**TEKST ŹRÓDŁOWY**
Na wyciągnięcie ręki— ci dotkliwie drudzy,
niedotykalnie drodzy ze swoim "Śpij, pomiń
snem tę wilgoć poduszki, nocne prawo ludzi".
I nie wyciągnął ręki. Zakłóciłby, zbrudził
toporniejszą tkliwością jej tkliwość: "Zapomnij.
Płakałam w nocy, ale nie mój płacz cię zbudził,
To był wiatr, dygot szyby, obce sprawom ludzi."
Stanisław Barańczak, z tomu Chirurgiczna precyzja, Kraków 1998 wyd. a5

środa, 15 września 2010

W Ogrodzie Saskim

Hennessy Leroyle's famous success, Other people's money from Hoyt's Theatre New York : written by E.O. Towne. (1898)

**ZADANIE DO WYKONANIA**
Przepisz wiernie cały tekst źródłowy powyżej, bez jakichkolwiek zmian.

**DOSTĘPNE DANE**
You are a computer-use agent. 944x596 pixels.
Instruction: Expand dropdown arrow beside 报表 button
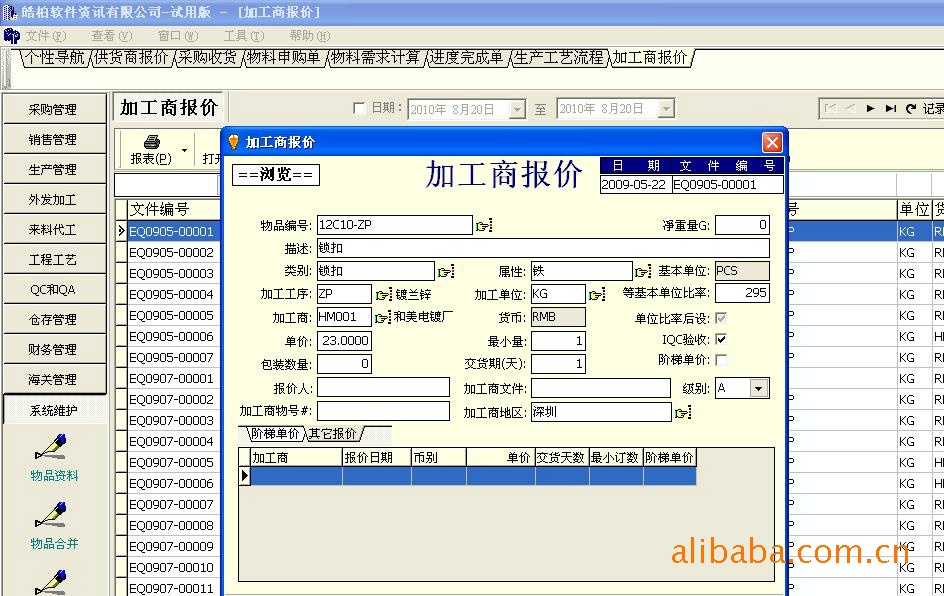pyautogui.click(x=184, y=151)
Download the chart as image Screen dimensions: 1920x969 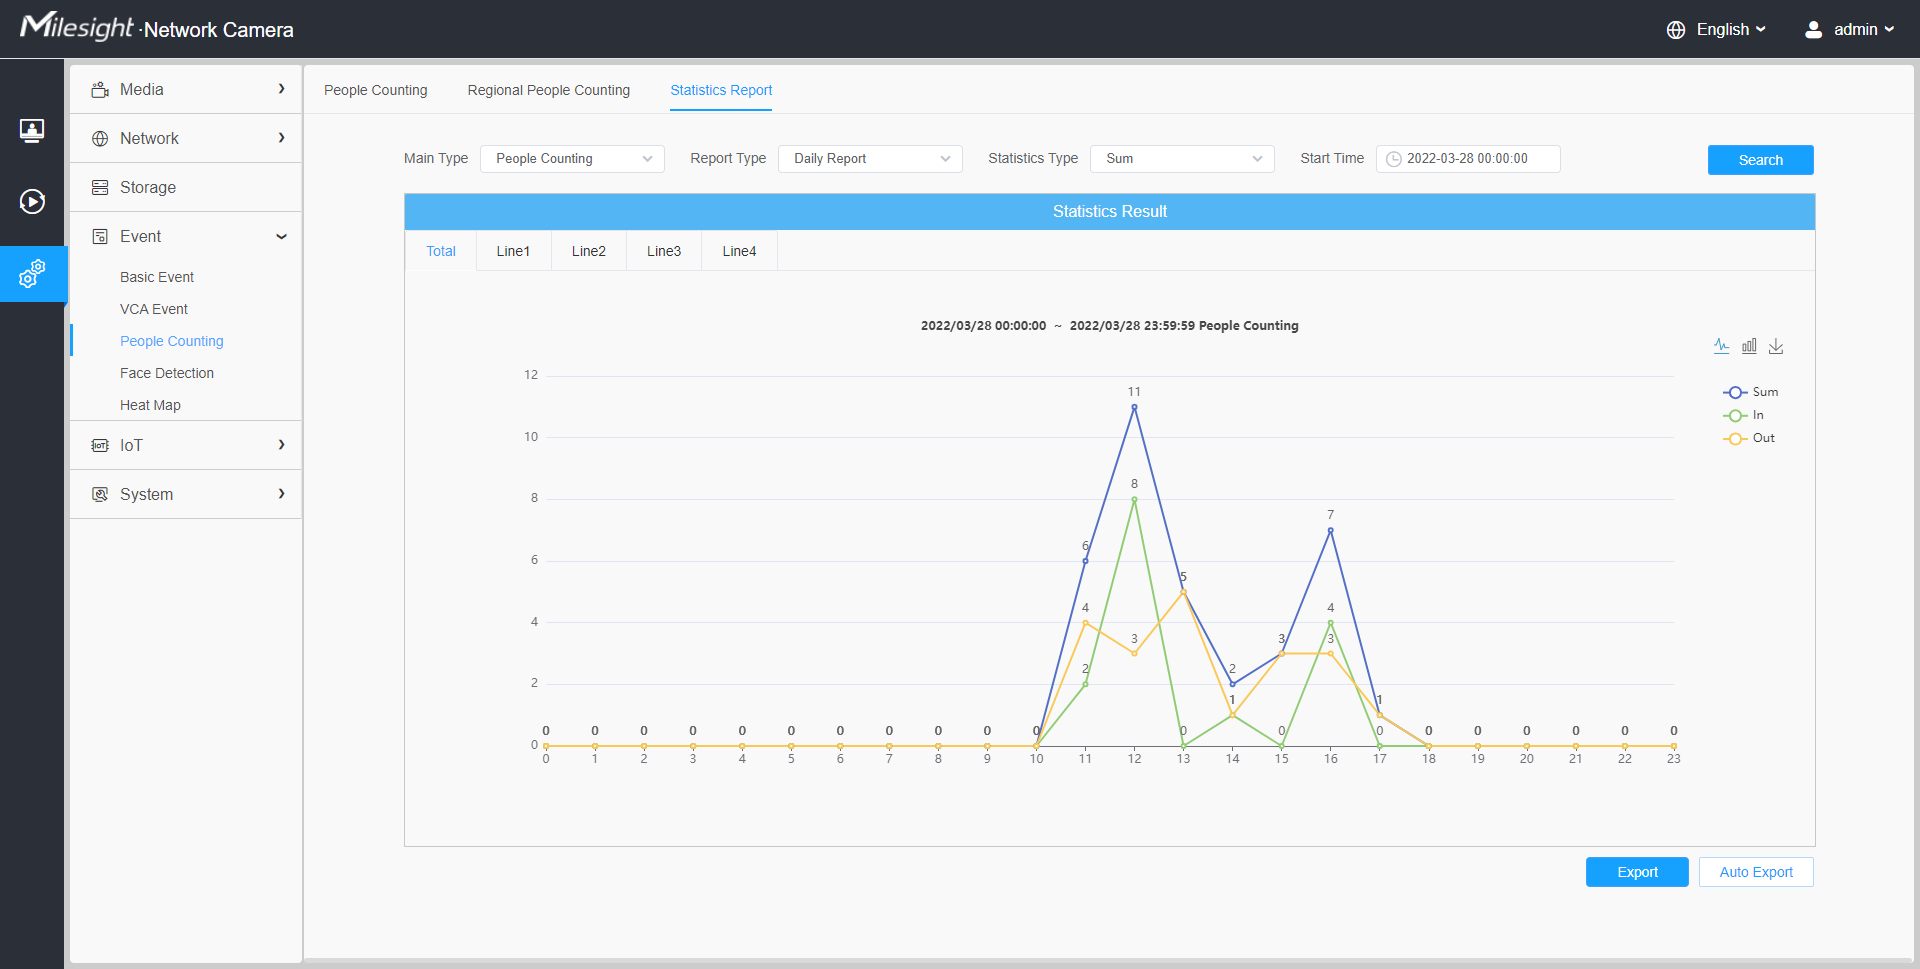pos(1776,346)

**WYNIK**
Na wyciągnięcie ręki— ci dotkliwie drudzy,
niedotykalnie drodzy ze swoim "Śpij, pomiń
snem tę wilgoć poduszki, nocne prawo ludzi".
I nie wyciągnął ręki. Zakłóciłby, zbrudził
toporniejszą tkliwością jej tkliwość: "Zapomnij.
Płakałam w nocy, ale nie mój płacz cię zbudził,
To był wiatr, dygot szyby, obce sprawom ludzi."
Stanisław Barańczak, z tomu Chirurgiczna precyzja, Kraków 1998 wyd. a5

środa, 15 września 2010

W Ogrodzie Saskim

Hennessy Leroyle's famous success, Other people's money from Hoyt's Theatre New York : written by E.O. Towne. (1898)